Recently something is modifying my printcap file (probably cups), and I'd like to know what it is. Is there a way to monitor which processes are accessing a file?

----------

## br0mGreV

http://www.sysinternals.com/linux/utilities/filemon.shtml would help you. Not sure it is in the portage tree.

EDIT :

extract from the webpage, which means my answer may not work ...

Note: Linus' policy of not preserving backward compatibility in kernel development has broken Filemon and made obsolete the approach it takes to monitor file system access on recent kernel releases. Unfortunately, there's no alternative mechanism for monitoring file system accesses (including reads) in real-time, and while other system-level tools that take the same approach as Filemon of patching the system-call table (like Intel's Vtune) work-around the changes with hacks, I'm not willing to invest the time on something so prone to breaking. 

----------

## tuxmin

Did you try fam?

Alex!!!

----------

## b52_

Hi folks,

i also searched a tool to log file accesses and found SNARE which can do this.

I didnt test it until now, but i will do this soon.

You can find it at http://www.intersectalliance.com/projects/Snare/index.html.

When you look at the first Screenshot you can read statements like "file foo has been removed by user bar"
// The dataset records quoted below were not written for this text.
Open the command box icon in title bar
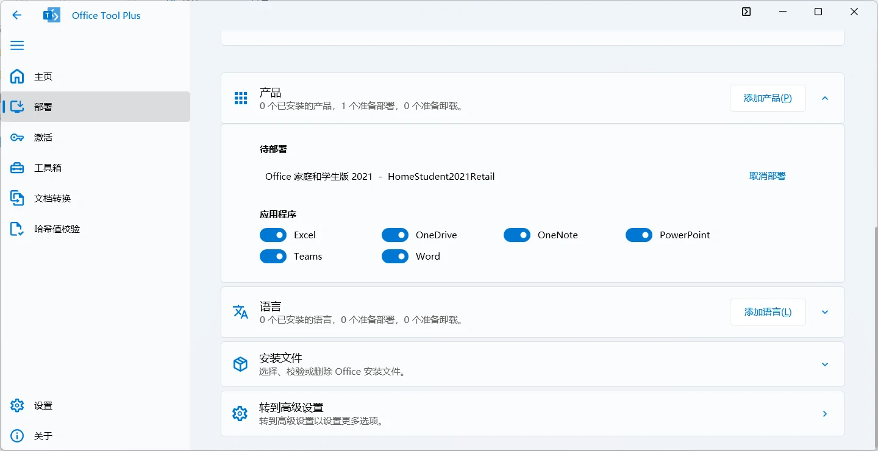Viewport: 878px width, 451px height. coord(746,12)

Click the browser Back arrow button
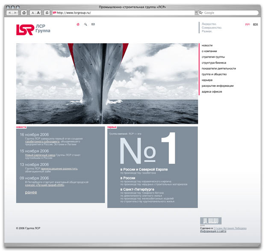10,13
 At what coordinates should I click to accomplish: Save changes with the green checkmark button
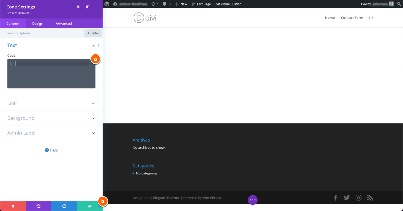[89, 206]
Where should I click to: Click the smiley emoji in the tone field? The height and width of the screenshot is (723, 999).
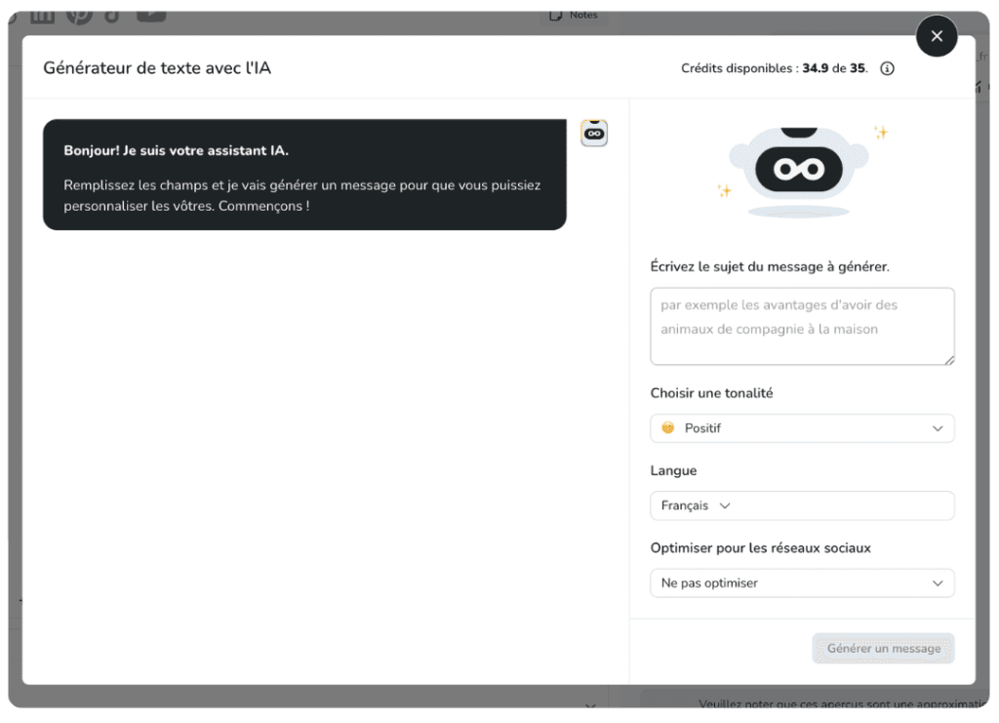pos(668,428)
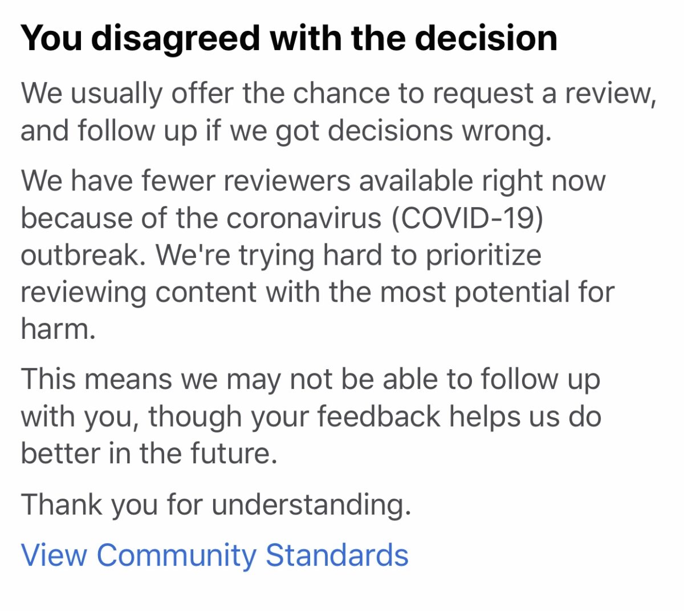This screenshot has height=611, width=684.
Task: Click the word "decision" in the bold heading
Action: pos(486,39)
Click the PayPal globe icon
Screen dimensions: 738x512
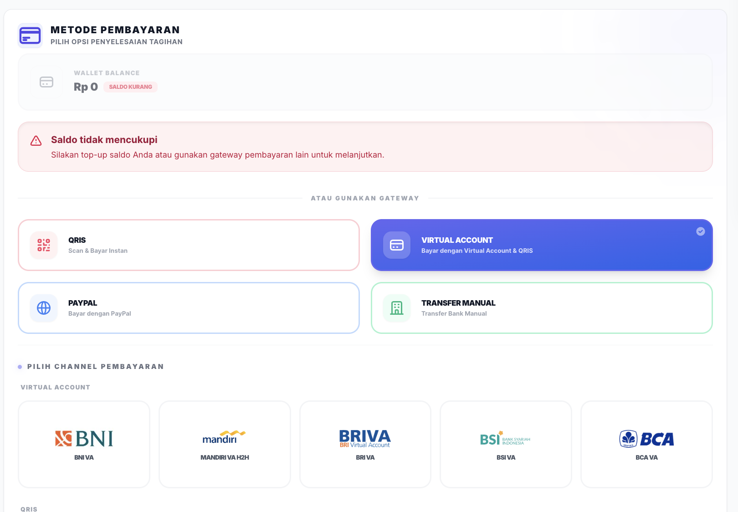(44, 308)
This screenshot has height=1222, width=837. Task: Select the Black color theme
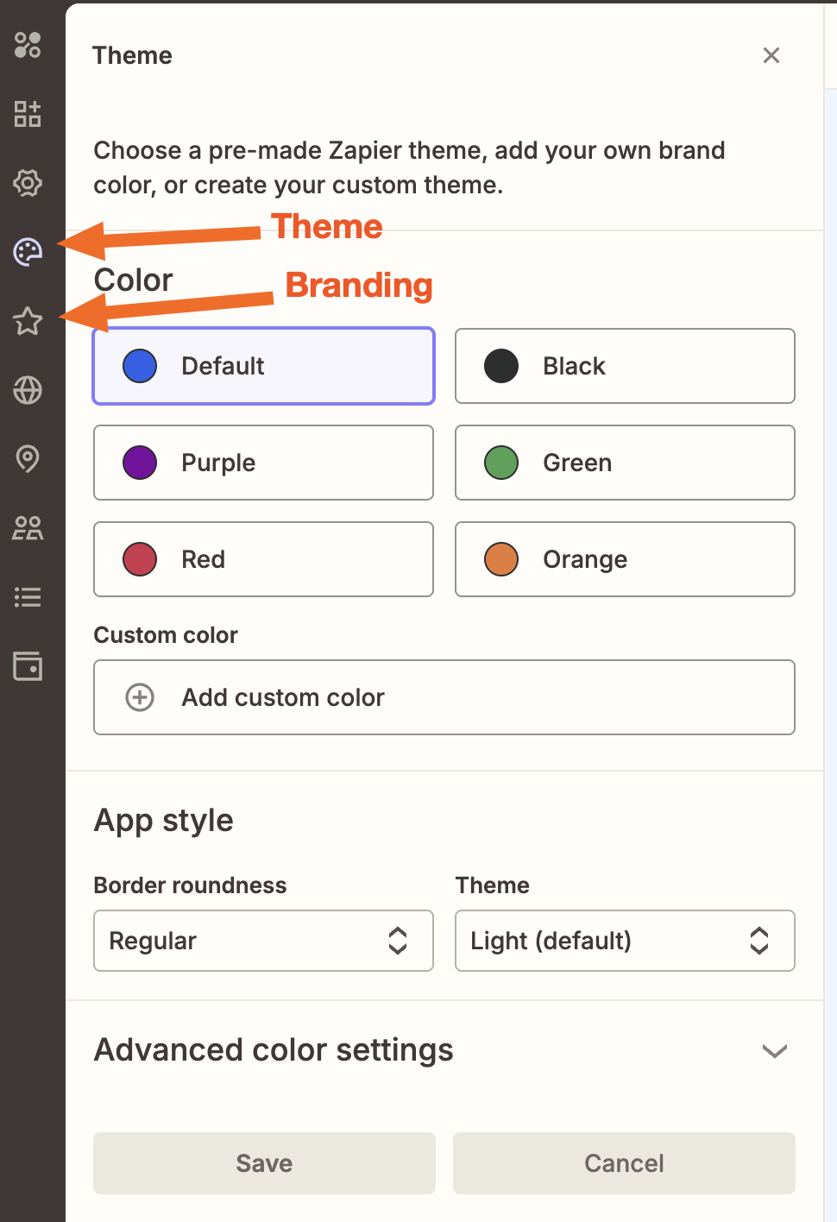624,366
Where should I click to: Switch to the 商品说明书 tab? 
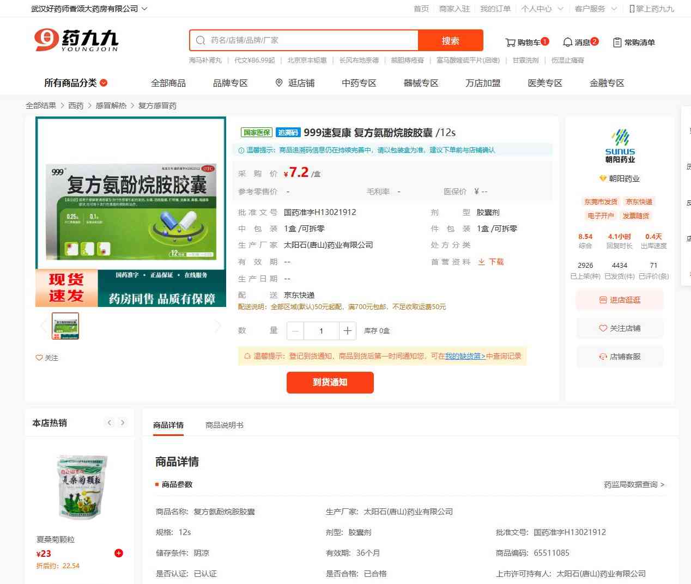pos(224,425)
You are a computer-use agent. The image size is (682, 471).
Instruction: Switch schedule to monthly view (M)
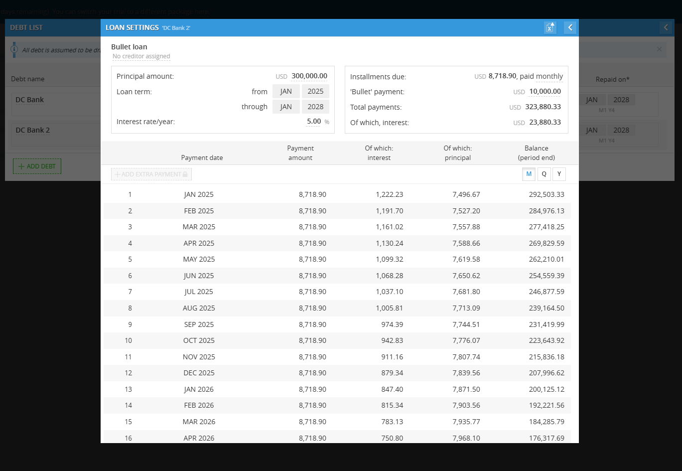529,174
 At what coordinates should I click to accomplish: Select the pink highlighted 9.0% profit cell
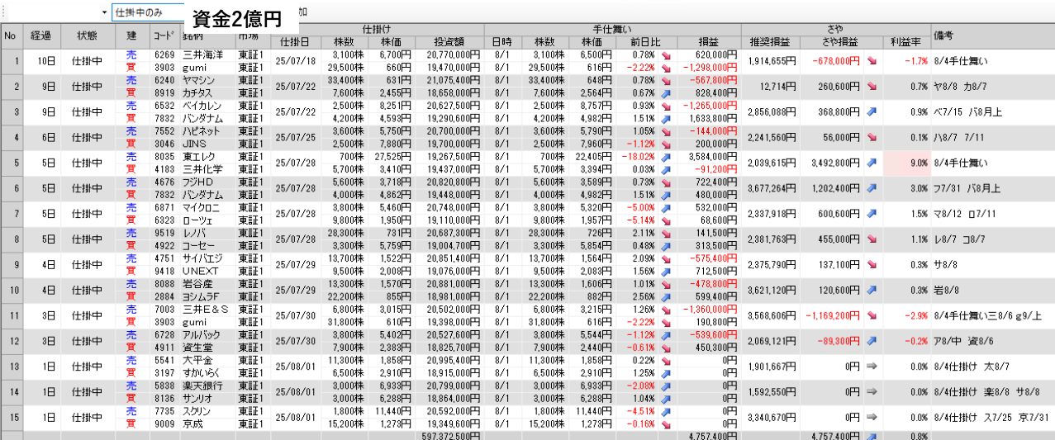coord(906,163)
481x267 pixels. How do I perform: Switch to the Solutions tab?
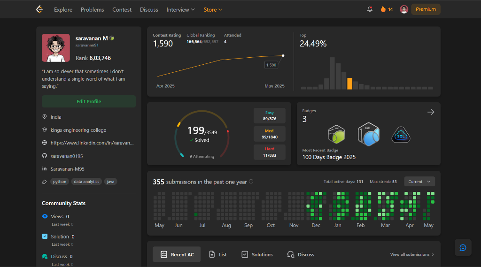tap(257, 254)
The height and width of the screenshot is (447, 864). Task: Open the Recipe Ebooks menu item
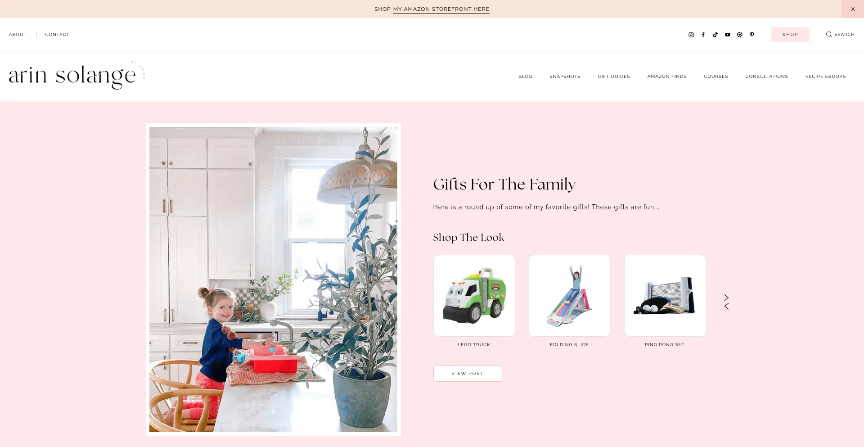point(825,77)
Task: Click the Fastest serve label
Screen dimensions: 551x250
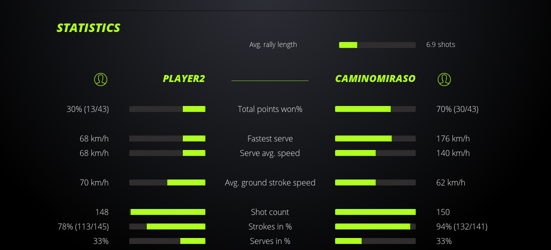Action: tap(270, 139)
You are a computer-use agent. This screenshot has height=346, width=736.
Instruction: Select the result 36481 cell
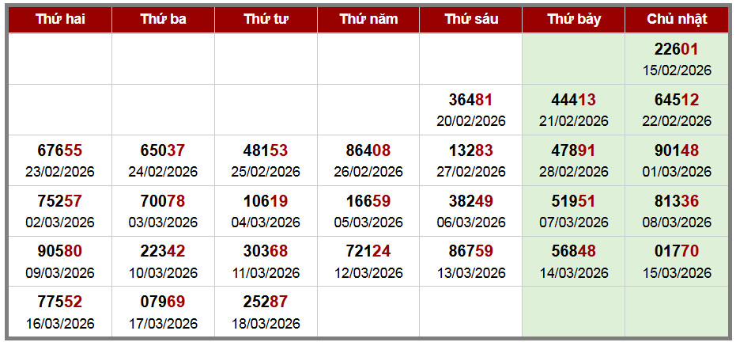(x=471, y=100)
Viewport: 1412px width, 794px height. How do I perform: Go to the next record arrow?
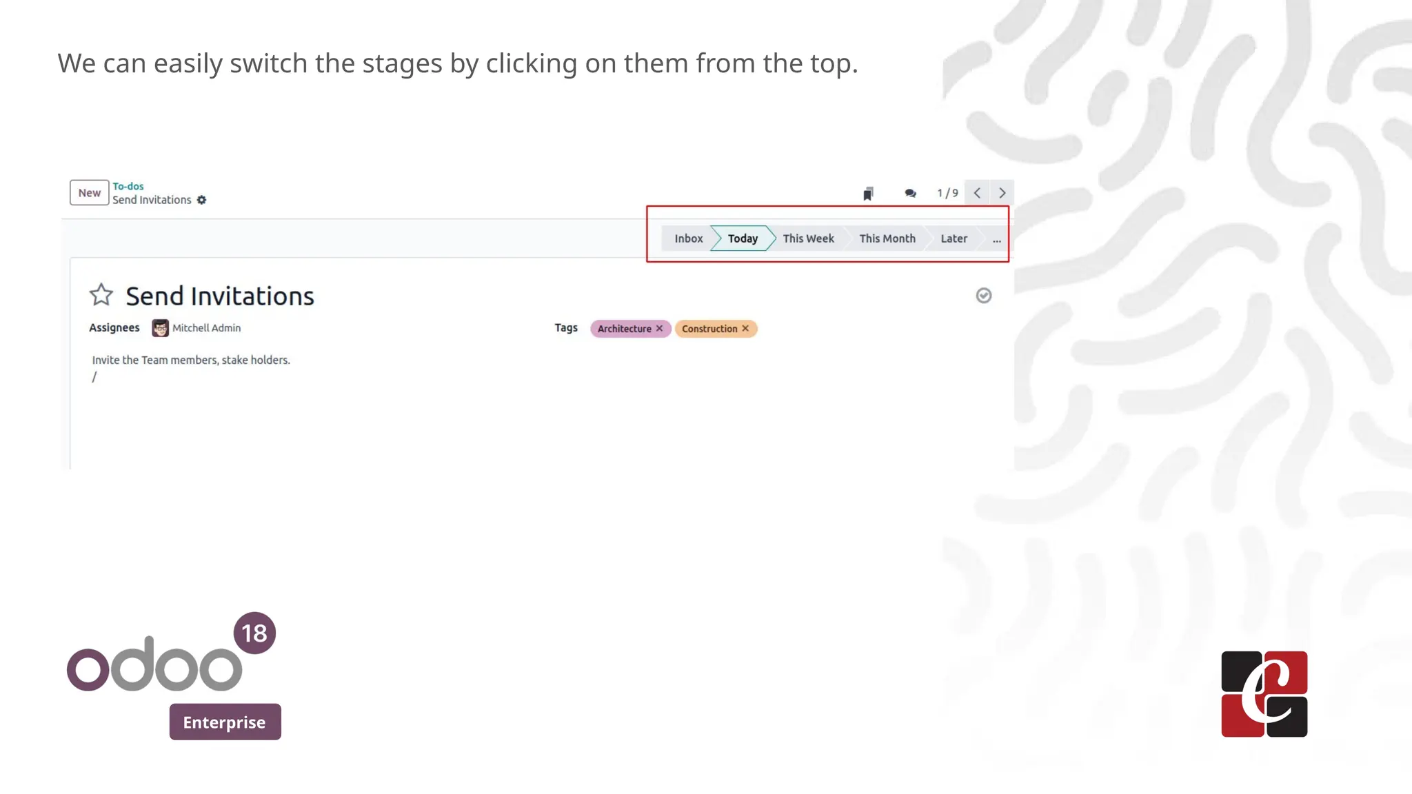(1002, 193)
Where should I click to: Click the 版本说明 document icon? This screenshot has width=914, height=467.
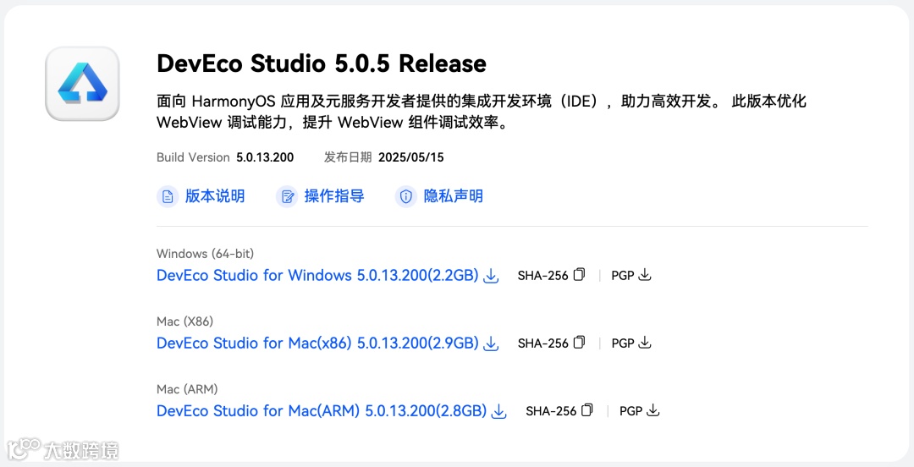[x=167, y=196]
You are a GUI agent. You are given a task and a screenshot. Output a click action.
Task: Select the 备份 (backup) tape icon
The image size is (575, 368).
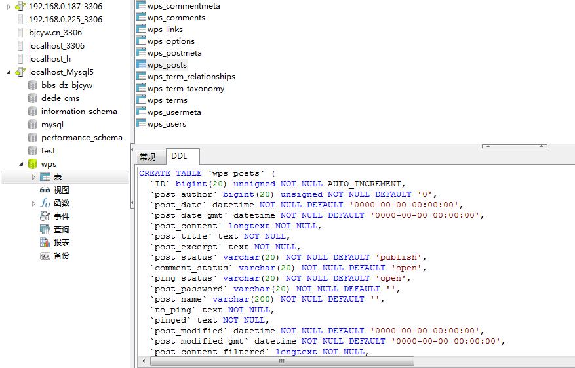(x=45, y=256)
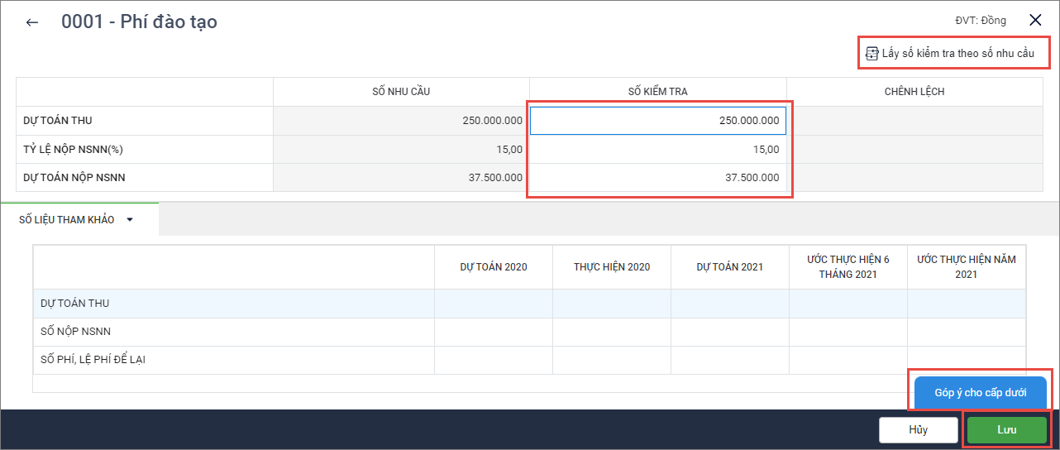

Here a little snip of the documentation:

 *Quote:*   

> The audit module interfaces with the kernel, and wraps critical system calls such as 'execve' (execute a command), 'open' (open a file), 'mkdir' (create a directory), in a routine which gathers information about the process and user that executed,or attempted to execute, the system call in question. The audit module then stores the information in a temporary buffer ready for retrieval by the user-space audit daemon (auditd).
> 
> The kernel patch modifies selected Linux system calls such as 'execve' and so on, to call a separate audit process that stores the information in a temporary buffer ready for retrieval by the user-space audit daemon (auditd).
> 
> The (user-space) audit daemon reads event data from the kernel via the device "/proc/audit". It converts the binary audit data into text format , and separates information into a series of "tokens".

 

You need a kernel module and a daemon to get this "tokens", but they are not good to read. Thus, there is also a Gui available.

Well its not in portage until now, but i would be pleased if somebody could do this  :Smile: 

Thanks,bye,b52

----------

## jtome7

The auditd daemon is meant to watch files for any changes; however, I have not been able to get "auditd" ( auditctl, ausearch ) to work on Gentoo.  We installed the Portage package and rebooted, but still get errors when trying to add an audit rule.  CAN ANYBODY HELP SOLVE THAT?

$ sudo emerge -av sys-process/audit

 # /etc/init.d/auditd start

 * status: started

# auditctl -w /var/www/localhost/htdocs/.htaccess -p war -k htaccess

Error sending add rule data request (Invalid argument)

----------

## freke

I had to enable CONFIG_AUDIT + CONFIG_AUDITSYSCALL - then it worked (also had to create the /var/lock/subsys-dir where the init-script wants the lock file)

----------